Extract every line of the items below and reproduce each one word for word, without changing any spelling, numbers, or punctuation.

----

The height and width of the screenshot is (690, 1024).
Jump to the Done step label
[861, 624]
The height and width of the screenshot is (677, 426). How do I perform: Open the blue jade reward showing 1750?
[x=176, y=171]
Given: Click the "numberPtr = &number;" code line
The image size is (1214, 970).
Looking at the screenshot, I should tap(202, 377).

----

# [Answer in full]
The height and width of the screenshot is (690, 1024).
Jump to the Done step label
[861, 624]
The height and width of the screenshot is (677, 426). How do I perform: Open the blue jade reward showing 1750?
[x=176, y=171]
Given: Click the "numberPtr = &number;" code line
The image size is (1214, 970).
Looking at the screenshot, I should tap(202, 377).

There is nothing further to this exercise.